突如見せた瞬発的な反応。先ほどまでとは打って変わった雰囲気。攻撃の微妙な方向の偏り。間違いない――――
「あいつは…お前を狙ってる!」
何故かは分からない。本来ならば、紅いイレギュラーとして情報を入力されたゼロを優先目標とする筈だ。少なくとも、あの瞬間まではそうだった。
だが、レヴィアタンが湖上に飛び出す瞬間、確かにラドゥーンはこれまでとは違う反応を見せた。そして、今もゼロが左腕に抱える彼女を狙う動きを見せ続けている。偶然とは到底思えなかった。
……ユル…ナイ……ます…ーニ……ア…ナス…モノ………
突如、動きを止めたラドゥーン。次の瞬間、状況は一変した。
「ラドゥーン内部に高エネルギー反応!」
「…まさか……そんなバカな!」
オベールは分析用モニターを前に、愕然とする。
「“その装備”は確かに搭載させた!だが……起動プログラムの入力はまだだぞ!」
ラドゥーンが所持する究極の必殺技。その装備を搭載したのは確かだが、評価試験の際には不必要として、万が一の事態も考え起動プログラムの入力は先送りにしていた筈だった。
しかし、ラドゥーンは今まさにそれを発動させようとしている。理由は分からない。だが、何かの手違いで、或いは何者かの手によってそれは入力されていたのだ。そうとしか考えられない。
――――いや……違う…
そこでオベールは新たな仮説に辿り着く。研究施設内に取り付いた際、充電と共に、コンピューターへ接続し、データを自ら取り入れたのではないか。
メカニロイドの単純な思考パターンだけでは、通常あり得ない。だが、ラドゥーンの中枢はマザーからサルベージしたプログラムを八割方流用していた。ボレアス山脈のレイビット群同様、何かの影響を受けて複雑な変化を遂げていたのではないかと考えれば――――そしてこれまで発見されなかったその変化が、偶発的に今、現れたとしたら説明はつく。

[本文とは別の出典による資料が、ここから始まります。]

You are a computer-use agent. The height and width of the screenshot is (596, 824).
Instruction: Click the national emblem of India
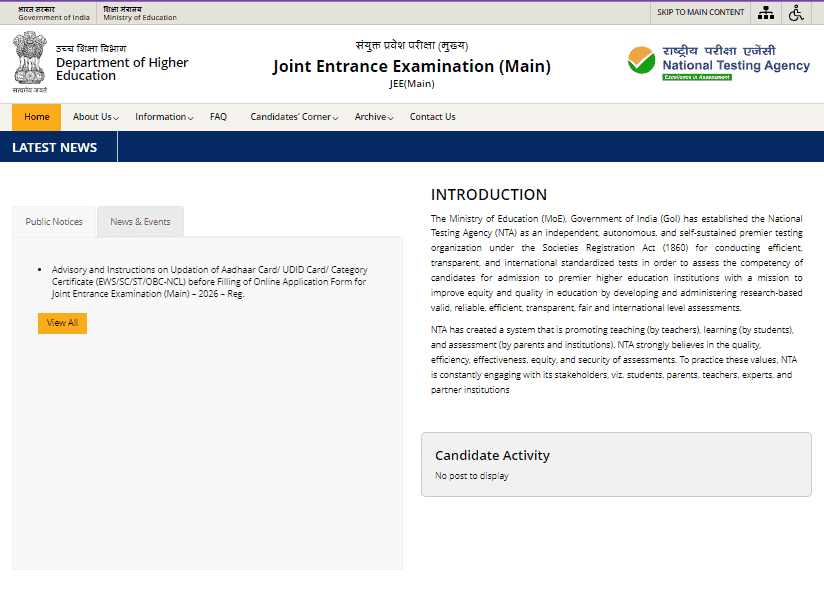click(30, 60)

おそらく、この一連の暴走劇に関しても。
冷静に分析するオベールを他所に、艦内は騒然とする。「急速旋回!」と艦長が吠え、大型潜水艦はその場を離れるべく旋回を始める。
不穏な雰囲気を醸すラドゥーンから、ゼロは壮絶な悪寒を感じ、陸へと上がり、全速力で遠ざかる。
………ル…ナイ………すたー……ハム…ウモ……………
次の瞬間、稲光のような閃光がラドゥーンを中心に、メラレーン湖を包んだ。
その破滅的な輝きは、直視すれば視覚センサーを焼き切っていただろう。巻き起こる爆音は、聴覚に一定の異常を生む。
ゼロのアースクラッシュを遥かに凌ぐ、そのエネルギー波は想像を絶する程の威力を炸裂させ、メラレーン湖の形を一瞬にして作り変える。

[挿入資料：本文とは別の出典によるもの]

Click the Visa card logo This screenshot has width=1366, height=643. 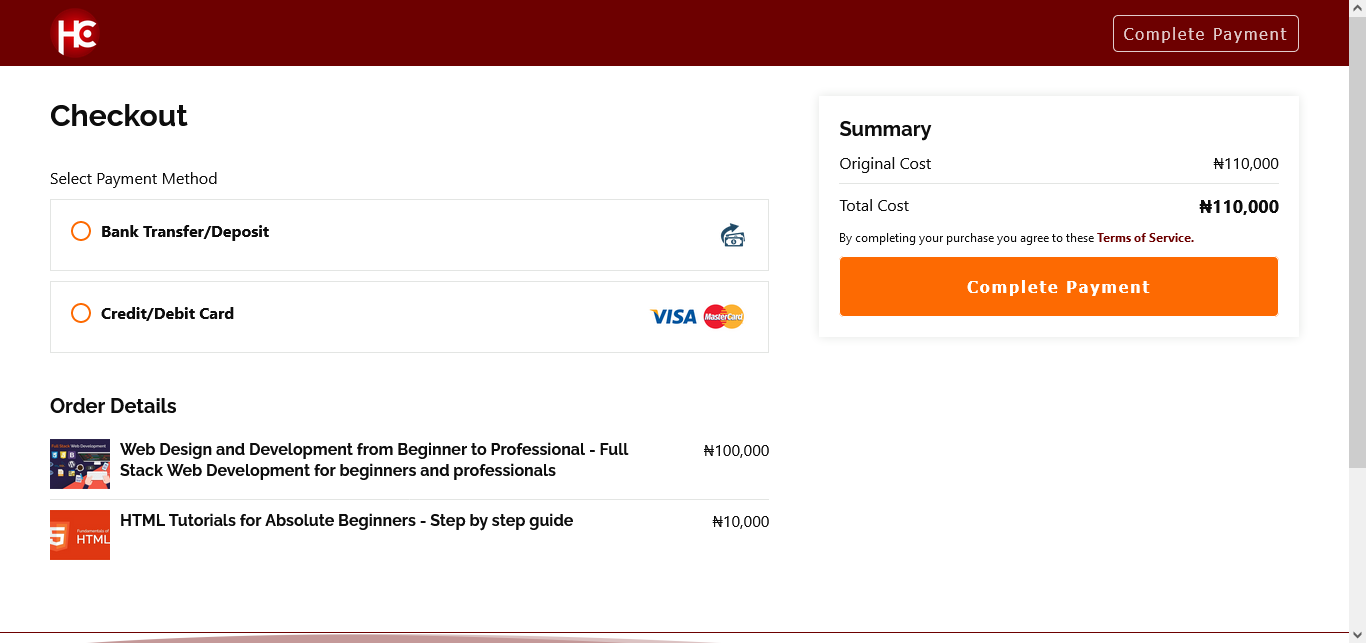[x=673, y=317]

湖の水はその衝撃で津波となり、陸を襲う。ゼロは衝撃に吹き飛ばされながら、レヴィアタンをしっかりと抱きかかえ、エル・クラージュのハンドルを握りしめた。
その場からできる限り遠くへと離れようと必死になって、ブースターを全開まで吹かした。
かくして、周囲に待機していたメカニロイドも含め、冥海軍団の部隊は一瞬にして消滅した。
……ユ…サナ……………ロ…クマ……ック………
……ユルサナイ……
―――― * * * ――――
辺りが宵闇に包まれる中、岩場の影に身を隠し、エル・クラージュを停車させる。
レヴィアタンの身体を優しく下ろして岩の壁面にもたれかけさせ、自分も横に座った。
「……クソッ」
通信が通じない。どうやら、潜水艦はあの衝撃に巻き込まれ、撃沈したらしい。
「……とんでもない戦いに巻き込まれたな…」
脳裏に先ほどの光景が蘇る。自信が放つアースクラッシュ以上に壮絶な威力を持った技を、目覚めてこの方見た覚えがない。

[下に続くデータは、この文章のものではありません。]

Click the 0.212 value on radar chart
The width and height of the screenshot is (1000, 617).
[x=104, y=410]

おそらくラドゥーン自身へのダメージも無視できないに違いない。
そう考えれば、そうそう何度も放てる様な技ではないはずだ。無論、希望的観測に過ぎないが。
痛覚を弱めることでなんとか耐えながら、不意にレヴィアタンが問いかける。
「ラドゥーンは……?」
「見失った。位置情報も分からない。……が、あれだけエネルギーを放出した後だ。きっと研究施設の方へ戻っただろう」
とは言え、それも研究施設が無事だった場合の話だ。ゼロ達とラドゥーンとの距離を考えると、消滅したということはないだろうが、間違いなくそれなりの損害は出ているはずだ。そう思いたい。
「………部隊は…?」
ゼロは渋々首を横に振る。
「ダメだ……繋がらない。あの威力だ、潜水艦は沈んだと見ていい……」
「…………そう、沈んだの…」
「そう」と確かめるように何度か呟く。その表情は言いようのない虚しさを感じさせる。――――哀しんでいるような、けれど、どこかで安堵しているような。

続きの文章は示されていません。